There was this dance (choreographed by Breon Arzell) at the beginning of the show with Sheldon Brown and Hunter Bryant. They started doing this dance that seemed almost like marionettes and like they didn't want to do what they were doing. That was sad because what they were doing seemed enjoyable except that they seemed very forced. Then when the scene ended, they took off their cheesy grins and just became very serious and walked off very businesslike, like what they had just done was humiliating to them. I think they were trying to show a modern minstrel act where the enthusiasm is all a ruse and the audience is silently convicted for laughing at it at first.
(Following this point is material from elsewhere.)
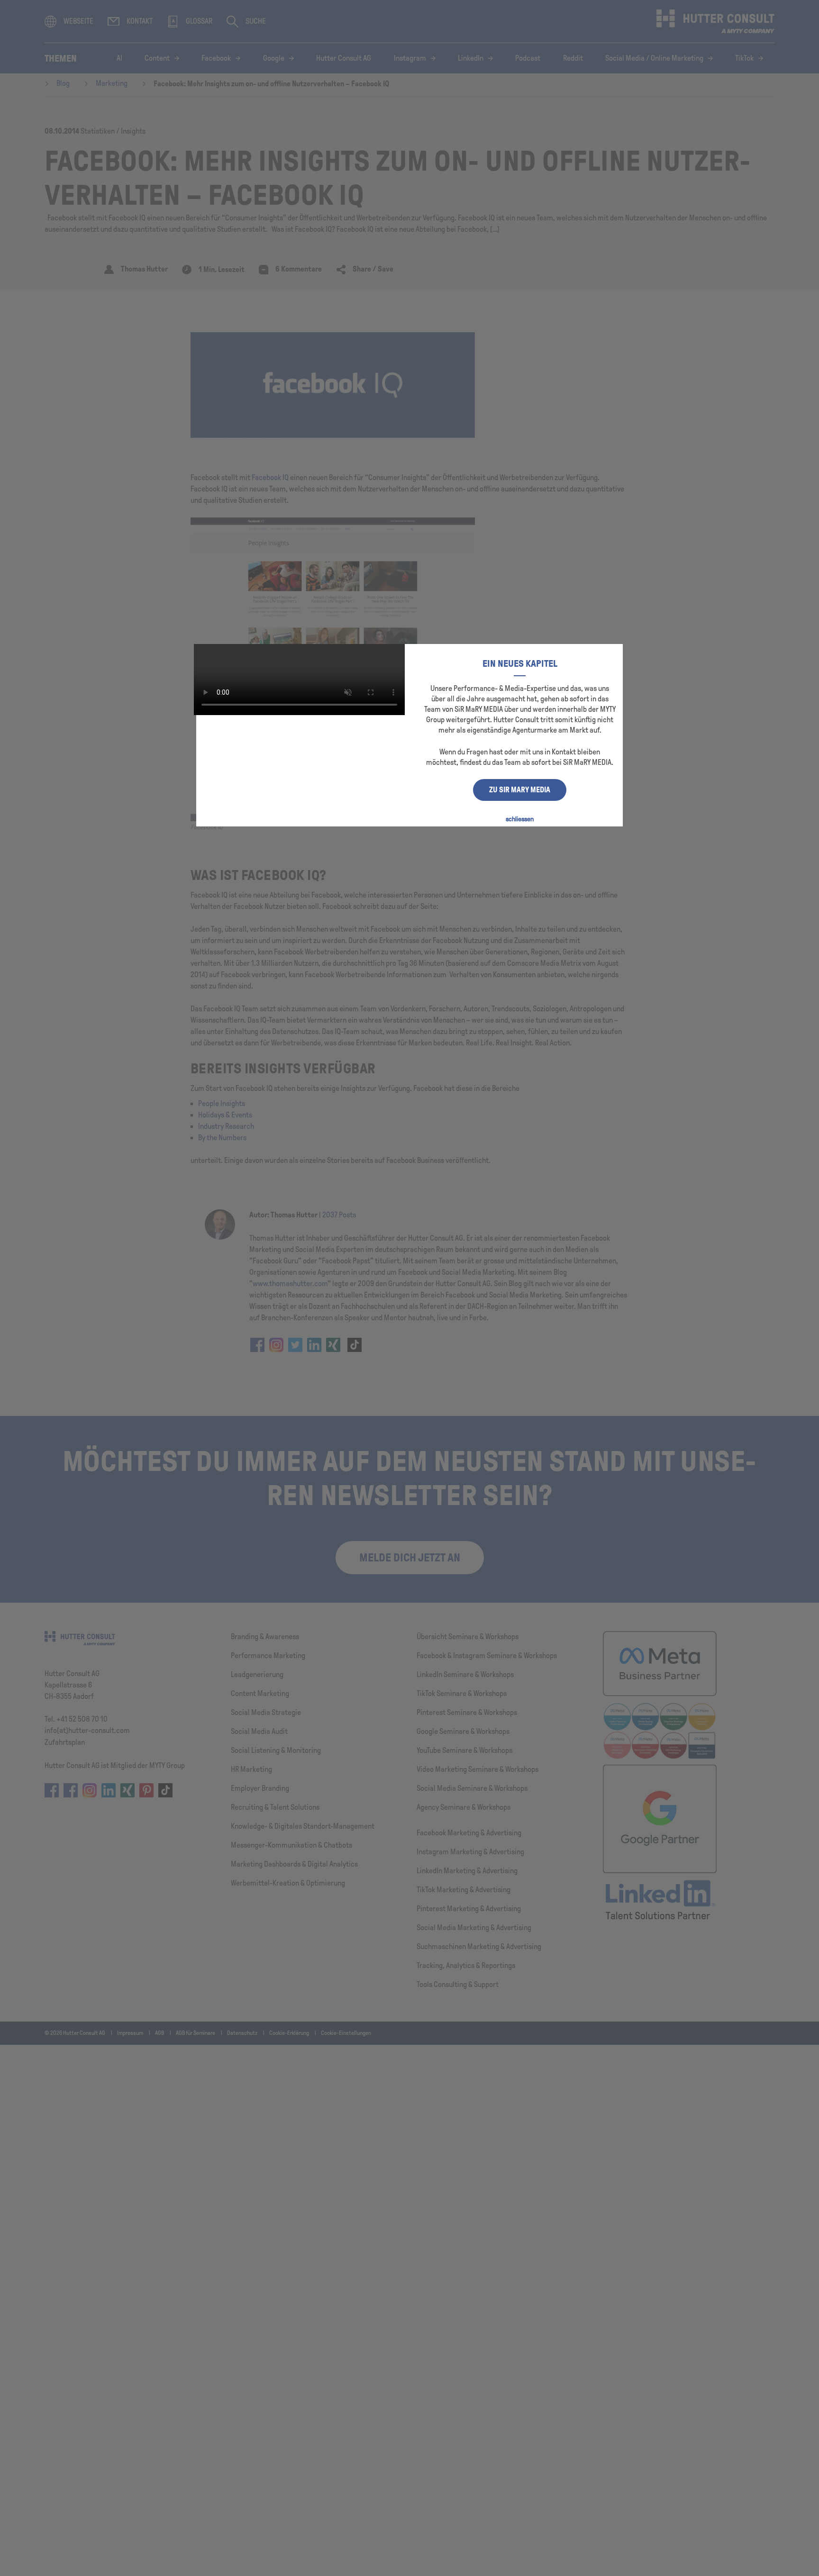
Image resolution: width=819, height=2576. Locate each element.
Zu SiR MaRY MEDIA (519, 790)
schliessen (520, 819)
This is kind of an introduction into how the show is going to try to get across its points. Young Jean Lee also used discomfort to get across her points in Straight White Men, and it was really effective there too.
There was also a stand up comedian (Marcus D. Moore) and I thought I had a general idea what it was going to be like. But he proceeded to use stereotypes about every person in the theater in some way, even himself. It was very explicitly sexual and graphic. It was hard to hear, especially sitting with a bunch of people when he is saying terrible things about everyone. I couldn't decide if Lee wanted us to feel alone or not alone in this mockery. I thought I would feel alone and alienated, but since the comedian was stereotyping everyone, I ended up feeling less alone. And then the end of his speech he ended up talking about his wife and kids, and it made you feel bad about dismissing him as an jerk. I think it is supposed to make you confused about how to think about this character.
They also had a scene that sort of reminded me of an old video game because of the robotic tone in their voice and their back and forth movements. They seemed to have only about two movements for each character. The plot is the plot of a stereotypical cautionary-tale movie about a black kid (Eric Gerard) who wants to be a famous rap star, so his friend (Brown) convinces him to sell drugs. He ends up in jail, joins a radical group, and then he becomes famous. And then he feels awful and he confesses to God and his grandma (Kiayla Ryann) comes down from heaven and tells him a story about cranes. It is showing how all these stereotypes get replayed and replayed. And sometimes it seems like that is the primary story people tell about black people. This scene leads into three of the actors (Brown, Gerard, and Ryann) staring at you for a minute and then breaking into song (music direction by Sydney Charles). I thought it was a really powerful switch from them playing these really clunky stereotypes to just being real people looking at us.
The last scene of the show feels a lot like a short play. It is about five friends who are having a party and find out it is their friend Desmond's (Brown) birthday. And at first it just seems like a normal party, but as it goes on, you find out not everyone is as emotionally stable as you thought. It is really distressing to see all of these people fall apart, but it was also interesting to watch because the actors were so amazing. There is also a big reveal at the end that I'm not going to give away. It was hard to wrap my head around, but it made me think back on the scene and how it changed it. The fact that all these things would be changed with the new information made me really think that just by changing one thing about a character it can completely change the way we see the morality and behavior of that character.
People who would like this show are people who like flipping the script, chilling transitions, and productive discomfort. I think that people should definitely go see this show. I think it is a really important and thought-provoking show, and I want a lot of people to have this experience.